THE Future of Service survey reveals hotels and coffee shops must make changes towards becoming more inclusive and flexible to accommodate customers.

EP and guest experience management experts HGEM warned hotels faced decline unless they changed their approach to delivering more inclusive and flexible services to future guests.

The survey found 66% of remote workers regularly work from hotels or coffee shops.

Coffee shops were the most popular choice for 83% of those surveyed, despite hotels deemed quieter and safer.

This means hotels are missing out on a trick to gain lucrative business.

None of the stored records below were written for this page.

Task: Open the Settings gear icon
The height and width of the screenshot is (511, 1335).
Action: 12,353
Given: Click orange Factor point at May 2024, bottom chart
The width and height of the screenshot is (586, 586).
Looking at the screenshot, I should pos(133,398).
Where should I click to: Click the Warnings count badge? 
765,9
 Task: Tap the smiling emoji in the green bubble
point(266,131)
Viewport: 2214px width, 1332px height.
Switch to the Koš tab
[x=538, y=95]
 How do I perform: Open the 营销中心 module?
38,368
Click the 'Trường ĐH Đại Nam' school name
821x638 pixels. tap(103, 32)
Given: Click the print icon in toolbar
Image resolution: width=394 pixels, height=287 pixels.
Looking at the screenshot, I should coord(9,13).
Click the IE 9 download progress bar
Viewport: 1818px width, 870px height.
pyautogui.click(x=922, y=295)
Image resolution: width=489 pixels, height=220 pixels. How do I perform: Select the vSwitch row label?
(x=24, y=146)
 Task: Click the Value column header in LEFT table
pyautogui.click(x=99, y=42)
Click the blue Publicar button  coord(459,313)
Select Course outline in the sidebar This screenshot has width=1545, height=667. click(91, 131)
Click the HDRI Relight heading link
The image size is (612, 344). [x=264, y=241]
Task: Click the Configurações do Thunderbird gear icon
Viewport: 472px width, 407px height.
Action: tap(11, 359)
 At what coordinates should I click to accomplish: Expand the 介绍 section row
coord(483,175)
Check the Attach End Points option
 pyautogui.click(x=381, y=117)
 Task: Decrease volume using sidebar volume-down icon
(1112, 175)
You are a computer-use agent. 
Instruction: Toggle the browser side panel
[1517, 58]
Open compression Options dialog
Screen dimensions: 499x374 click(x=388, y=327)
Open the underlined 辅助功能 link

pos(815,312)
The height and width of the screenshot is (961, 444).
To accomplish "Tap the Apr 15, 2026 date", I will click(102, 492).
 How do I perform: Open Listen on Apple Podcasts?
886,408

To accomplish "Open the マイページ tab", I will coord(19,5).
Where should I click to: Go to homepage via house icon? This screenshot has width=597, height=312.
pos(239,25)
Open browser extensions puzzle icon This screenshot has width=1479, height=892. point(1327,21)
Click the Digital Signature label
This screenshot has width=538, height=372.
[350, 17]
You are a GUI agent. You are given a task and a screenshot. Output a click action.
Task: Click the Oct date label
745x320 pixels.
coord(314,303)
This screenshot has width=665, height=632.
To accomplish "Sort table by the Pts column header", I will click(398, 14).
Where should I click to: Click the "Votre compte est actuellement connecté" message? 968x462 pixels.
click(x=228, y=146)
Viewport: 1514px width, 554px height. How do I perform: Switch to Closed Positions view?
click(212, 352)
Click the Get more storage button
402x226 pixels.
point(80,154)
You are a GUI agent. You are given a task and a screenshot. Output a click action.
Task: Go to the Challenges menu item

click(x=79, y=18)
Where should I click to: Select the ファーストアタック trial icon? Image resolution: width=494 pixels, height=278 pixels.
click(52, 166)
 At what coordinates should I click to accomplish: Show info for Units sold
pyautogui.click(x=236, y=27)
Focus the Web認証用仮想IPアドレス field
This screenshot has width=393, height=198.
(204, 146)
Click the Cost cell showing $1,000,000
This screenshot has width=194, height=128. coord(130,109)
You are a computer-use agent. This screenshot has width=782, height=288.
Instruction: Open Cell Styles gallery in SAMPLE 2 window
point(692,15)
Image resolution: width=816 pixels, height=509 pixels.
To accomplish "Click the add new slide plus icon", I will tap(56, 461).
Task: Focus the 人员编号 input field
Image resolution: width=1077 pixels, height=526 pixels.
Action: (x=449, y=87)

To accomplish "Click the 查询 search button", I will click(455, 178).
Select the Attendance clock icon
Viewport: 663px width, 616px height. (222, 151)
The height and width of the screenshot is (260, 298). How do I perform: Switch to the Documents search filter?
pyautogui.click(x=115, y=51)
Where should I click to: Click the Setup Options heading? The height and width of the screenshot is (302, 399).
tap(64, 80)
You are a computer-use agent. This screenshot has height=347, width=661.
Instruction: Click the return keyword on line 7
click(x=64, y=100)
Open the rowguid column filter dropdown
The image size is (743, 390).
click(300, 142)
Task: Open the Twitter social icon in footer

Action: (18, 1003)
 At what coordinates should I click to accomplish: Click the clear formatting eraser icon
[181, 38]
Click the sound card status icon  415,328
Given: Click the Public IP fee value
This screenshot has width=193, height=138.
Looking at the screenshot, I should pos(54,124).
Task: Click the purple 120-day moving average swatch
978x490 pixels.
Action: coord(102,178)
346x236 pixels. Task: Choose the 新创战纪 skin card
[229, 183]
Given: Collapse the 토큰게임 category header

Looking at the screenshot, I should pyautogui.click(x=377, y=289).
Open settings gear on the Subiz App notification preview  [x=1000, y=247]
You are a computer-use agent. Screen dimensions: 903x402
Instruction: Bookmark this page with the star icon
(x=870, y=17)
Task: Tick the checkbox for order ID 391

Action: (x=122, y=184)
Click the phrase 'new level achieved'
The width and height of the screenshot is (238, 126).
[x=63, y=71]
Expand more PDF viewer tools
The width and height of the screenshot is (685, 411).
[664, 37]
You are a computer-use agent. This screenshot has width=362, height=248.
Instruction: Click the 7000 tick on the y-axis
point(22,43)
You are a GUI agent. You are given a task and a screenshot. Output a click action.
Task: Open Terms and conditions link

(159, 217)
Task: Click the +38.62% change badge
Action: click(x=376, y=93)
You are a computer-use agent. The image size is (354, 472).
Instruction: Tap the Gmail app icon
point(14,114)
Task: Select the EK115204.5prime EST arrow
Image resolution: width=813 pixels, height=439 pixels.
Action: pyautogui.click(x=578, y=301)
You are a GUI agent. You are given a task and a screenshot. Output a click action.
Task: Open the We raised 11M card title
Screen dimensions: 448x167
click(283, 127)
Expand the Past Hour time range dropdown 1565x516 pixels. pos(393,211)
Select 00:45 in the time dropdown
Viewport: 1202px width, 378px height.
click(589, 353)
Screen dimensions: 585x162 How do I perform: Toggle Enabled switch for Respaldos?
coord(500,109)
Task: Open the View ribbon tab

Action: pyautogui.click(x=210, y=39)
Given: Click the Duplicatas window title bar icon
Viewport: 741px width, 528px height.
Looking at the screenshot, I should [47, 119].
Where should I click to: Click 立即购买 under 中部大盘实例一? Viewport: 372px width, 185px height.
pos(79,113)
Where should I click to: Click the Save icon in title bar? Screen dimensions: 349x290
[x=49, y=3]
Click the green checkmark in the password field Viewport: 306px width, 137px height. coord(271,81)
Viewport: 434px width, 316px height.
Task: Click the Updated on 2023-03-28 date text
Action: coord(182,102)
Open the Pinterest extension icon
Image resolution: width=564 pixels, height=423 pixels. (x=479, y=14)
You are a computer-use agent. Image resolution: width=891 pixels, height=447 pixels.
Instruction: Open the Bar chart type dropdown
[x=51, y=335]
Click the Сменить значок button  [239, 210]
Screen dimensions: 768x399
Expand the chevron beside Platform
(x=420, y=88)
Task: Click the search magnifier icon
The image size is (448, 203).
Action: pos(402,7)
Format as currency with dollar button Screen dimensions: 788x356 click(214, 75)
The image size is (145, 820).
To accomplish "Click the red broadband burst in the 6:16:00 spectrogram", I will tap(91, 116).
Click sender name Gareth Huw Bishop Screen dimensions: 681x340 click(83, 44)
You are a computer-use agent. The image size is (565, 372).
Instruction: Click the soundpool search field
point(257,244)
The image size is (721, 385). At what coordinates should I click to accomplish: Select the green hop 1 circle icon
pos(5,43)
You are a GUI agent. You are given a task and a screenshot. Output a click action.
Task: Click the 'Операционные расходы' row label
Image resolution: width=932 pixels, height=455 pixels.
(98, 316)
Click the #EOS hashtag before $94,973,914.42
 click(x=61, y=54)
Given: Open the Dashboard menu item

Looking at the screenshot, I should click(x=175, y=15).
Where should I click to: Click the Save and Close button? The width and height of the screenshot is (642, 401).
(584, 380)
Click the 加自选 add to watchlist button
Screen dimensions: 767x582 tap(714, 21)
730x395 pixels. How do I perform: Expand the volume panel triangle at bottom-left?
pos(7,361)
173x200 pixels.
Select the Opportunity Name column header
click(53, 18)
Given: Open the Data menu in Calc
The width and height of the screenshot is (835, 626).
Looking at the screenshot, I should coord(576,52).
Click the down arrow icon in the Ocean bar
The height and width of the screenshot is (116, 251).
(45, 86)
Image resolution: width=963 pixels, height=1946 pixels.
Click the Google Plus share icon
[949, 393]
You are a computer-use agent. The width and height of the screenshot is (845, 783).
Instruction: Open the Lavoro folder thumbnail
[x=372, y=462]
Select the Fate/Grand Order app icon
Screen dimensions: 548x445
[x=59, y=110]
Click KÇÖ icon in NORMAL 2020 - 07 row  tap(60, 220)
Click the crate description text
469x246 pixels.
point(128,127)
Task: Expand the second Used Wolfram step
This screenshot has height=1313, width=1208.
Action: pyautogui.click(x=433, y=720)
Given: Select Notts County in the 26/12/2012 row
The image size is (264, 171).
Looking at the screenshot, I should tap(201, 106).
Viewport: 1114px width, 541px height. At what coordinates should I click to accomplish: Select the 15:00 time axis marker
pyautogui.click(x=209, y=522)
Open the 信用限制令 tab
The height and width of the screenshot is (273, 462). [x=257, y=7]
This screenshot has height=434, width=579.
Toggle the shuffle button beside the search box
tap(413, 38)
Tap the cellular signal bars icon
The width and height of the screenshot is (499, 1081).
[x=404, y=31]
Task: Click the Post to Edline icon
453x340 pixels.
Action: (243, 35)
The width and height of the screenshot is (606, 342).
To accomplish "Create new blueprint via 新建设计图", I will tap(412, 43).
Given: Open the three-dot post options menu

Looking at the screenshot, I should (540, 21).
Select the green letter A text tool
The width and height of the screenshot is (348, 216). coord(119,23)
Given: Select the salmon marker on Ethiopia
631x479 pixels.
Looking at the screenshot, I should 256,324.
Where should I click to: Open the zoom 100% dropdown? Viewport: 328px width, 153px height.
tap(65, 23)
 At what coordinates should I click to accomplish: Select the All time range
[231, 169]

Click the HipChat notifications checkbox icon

86% of people believed that hotels and coffee shops should provide a dedicated space on site for remote workers. 48% of remote workers will purchase drinks and snacks during this time although 60% say they would prefer a ‘grazing offering’ as opposed to traditional menus in hotel restaurants.

84% of people would be more inclined to work remotely from hotels if the food and beverage offering was improved.

Food offering

The research revealed that ‘it is no longer acceptable to view veganism and dietary requirements as an inconvenience.’

Hotels should already have their menus designed more inclusively to suit all requests, rather than singling out options as ‘special’ or ‘different’. Veganism is set to increase by 320% over the next two years, according to the research.

“These are interesting times for the hospitality industry and there is a greater need for change in terms of how hotels currently use their space, engage with the local community and adapt their services to accommodate health and wellness,” said EP Business in Hospitality CEO Chris Sheppardson.

“This change does, however, hold the potential for hotels to engage in new ways and ultimately, opens doors to exciting opportunities that could increase those revenue streams, which have been lost over the last decade.”

Around 600 UK diners were surveyed.

Controversially, some diners wanted hotels to be more “open minded” in their approach to service, whether that relates to allowing guests to ‘order-in’ food deliveries from external providers such as Deliveroo and or Just Eat and letting them eat that food in the hotel restaurant, or creating more personalised services for guests such as tablets for guests to pre-order food in their room, personalised menus or options linked to guest hobbies.

Sales would be made via beverages.

“Designs are changing and hotels need to become better equipped for the customer of the future,” said Sheppardson.